Reproduce the data below, substituting "marker" for every occurrence of "label" and leaving everything else untouched.

**STORED RECORDS:**
begin
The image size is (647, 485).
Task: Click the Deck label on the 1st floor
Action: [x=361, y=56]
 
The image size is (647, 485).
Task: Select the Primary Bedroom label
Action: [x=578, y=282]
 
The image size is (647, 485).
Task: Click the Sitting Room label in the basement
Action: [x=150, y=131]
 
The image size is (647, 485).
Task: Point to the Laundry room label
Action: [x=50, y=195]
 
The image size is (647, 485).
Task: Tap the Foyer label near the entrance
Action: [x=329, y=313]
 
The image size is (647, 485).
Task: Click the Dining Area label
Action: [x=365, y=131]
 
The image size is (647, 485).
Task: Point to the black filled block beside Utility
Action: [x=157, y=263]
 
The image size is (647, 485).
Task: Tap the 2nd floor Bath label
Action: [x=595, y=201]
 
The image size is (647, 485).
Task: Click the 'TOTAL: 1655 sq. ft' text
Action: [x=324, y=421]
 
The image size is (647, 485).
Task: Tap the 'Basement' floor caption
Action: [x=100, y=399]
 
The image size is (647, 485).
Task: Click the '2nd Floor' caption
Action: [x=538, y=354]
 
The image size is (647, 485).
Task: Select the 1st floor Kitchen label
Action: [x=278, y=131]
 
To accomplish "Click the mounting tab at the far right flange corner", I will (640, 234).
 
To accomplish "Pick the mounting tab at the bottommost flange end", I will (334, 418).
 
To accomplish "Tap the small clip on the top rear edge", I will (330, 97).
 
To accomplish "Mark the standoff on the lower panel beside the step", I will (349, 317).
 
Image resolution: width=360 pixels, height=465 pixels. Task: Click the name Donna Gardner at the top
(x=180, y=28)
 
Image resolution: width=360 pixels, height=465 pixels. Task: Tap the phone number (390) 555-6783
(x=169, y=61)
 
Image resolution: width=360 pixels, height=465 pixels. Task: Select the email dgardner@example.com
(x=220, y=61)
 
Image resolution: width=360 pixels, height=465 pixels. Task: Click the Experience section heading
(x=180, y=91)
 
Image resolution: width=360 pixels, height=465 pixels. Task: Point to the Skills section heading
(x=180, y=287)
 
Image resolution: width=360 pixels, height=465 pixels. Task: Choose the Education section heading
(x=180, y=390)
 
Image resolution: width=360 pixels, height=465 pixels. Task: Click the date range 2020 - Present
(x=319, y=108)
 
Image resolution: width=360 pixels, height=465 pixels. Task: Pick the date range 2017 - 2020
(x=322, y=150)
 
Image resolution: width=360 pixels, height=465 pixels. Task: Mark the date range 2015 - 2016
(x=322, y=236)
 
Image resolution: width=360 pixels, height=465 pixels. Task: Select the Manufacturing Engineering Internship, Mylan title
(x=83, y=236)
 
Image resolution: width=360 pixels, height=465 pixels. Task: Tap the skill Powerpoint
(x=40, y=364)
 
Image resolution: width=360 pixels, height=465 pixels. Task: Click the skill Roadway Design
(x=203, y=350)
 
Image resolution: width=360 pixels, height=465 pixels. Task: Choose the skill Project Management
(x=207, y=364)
end
**EXPECTED ANSWER:**
The image size is (647, 485).
Task: Click the Deck marker on the 1st floor
Action: [x=361, y=56]
 
The image size is (647, 485).
Task: Select the Primary Bedroom marker
Action: [x=578, y=282]
 
The image size is (647, 485).
Task: Click the Sitting Room marker in the basement
Action: [x=150, y=131]
 
The image size is (647, 485).
Task: Point to the Laundry room marker
Action: [x=50, y=195]
 
The image size is (647, 485).
Task: Tap the Foyer marker near the entrance
Action: [x=329, y=313]
 
The image size is (647, 485).
Task: Click the Dining Area marker
Action: [x=365, y=131]
 
The image size is (647, 485).
Task: Point to the black filled block beside Utility
Action: [x=157, y=263]
 
The image size is (647, 485).
Task: Tap the 2nd floor Bath marker
Action: [x=595, y=201]
 
The image size is (647, 485).
Task: Click the 'TOTAL: 1655 sq. ft' text
Action: [x=324, y=421]
 
The image size is (647, 485).
Task: Tap the 'Basement' floor caption
Action: [x=100, y=399]
 
The image size is (647, 485).
Task: Click the '2nd Floor' caption
Action: [x=538, y=354]
 
The image size is (647, 485).
Task: Select the 1st floor Kitchen marker
Action: [x=278, y=131]
 
To accomplish "Click the mounting tab at the far right flange corner", I will (640, 234).
 
To accomplish "Pick the mounting tab at the bottommost flange end", I will (334, 418).
 
To accomplish "Tap the small clip on the top rear edge", I will (330, 97).
 
To accomplish "Mark the standoff on the lower panel beside the step", I will (349, 317).
 
Image resolution: width=360 pixels, height=465 pixels. Task: Click the name Donna Gardner at the top
(x=180, y=28)
 
Image resolution: width=360 pixels, height=465 pixels. Task: Tap the phone number (390) 555-6783
(x=169, y=61)
 
Image resolution: width=360 pixels, height=465 pixels. Task: Select the email dgardner@example.com
(x=220, y=61)
 
Image resolution: width=360 pixels, height=465 pixels. Task: Click the Experience section heading
(x=180, y=91)
 
Image resolution: width=360 pixels, height=465 pixels. Task: Point to the Skills section heading
(x=180, y=287)
 
Image resolution: width=360 pixels, height=465 pixels. Task: Choose the Education section heading
(x=180, y=390)
 
Image resolution: width=360 pixels, height=465 pixels. Task: Click the date range 2020 - Present
(x=319, y=108)
 
Image resolution: width=360 pixels, height=465 pixels. Task: Pick the date range 2017 - 2020
(x=322, y=150)
 
Image resolution: width=360 pixels, height=465 pixels. Task: Mark the date range 2015 - 2016
(x=322, y=236)
 
Image resolution: width=360 pixels, height=465 pixels. Task: Select the Manufacturing Engineering Internship, Mylan title
(x=83, y=236)
 
Image resolution: width=360 pixels, height=465 pixels. Task: Tap the skill Powerpoint
(x=40, y=364)
 
Image resolution: width=360 pixels, height=465 pixels. Task: Click the skill Roadway Design
(x=203, y=350)
 
Image resolution: width=360 pixels, height=465 pixels. Task: Choose the skill Project Management
(x=207, y=364)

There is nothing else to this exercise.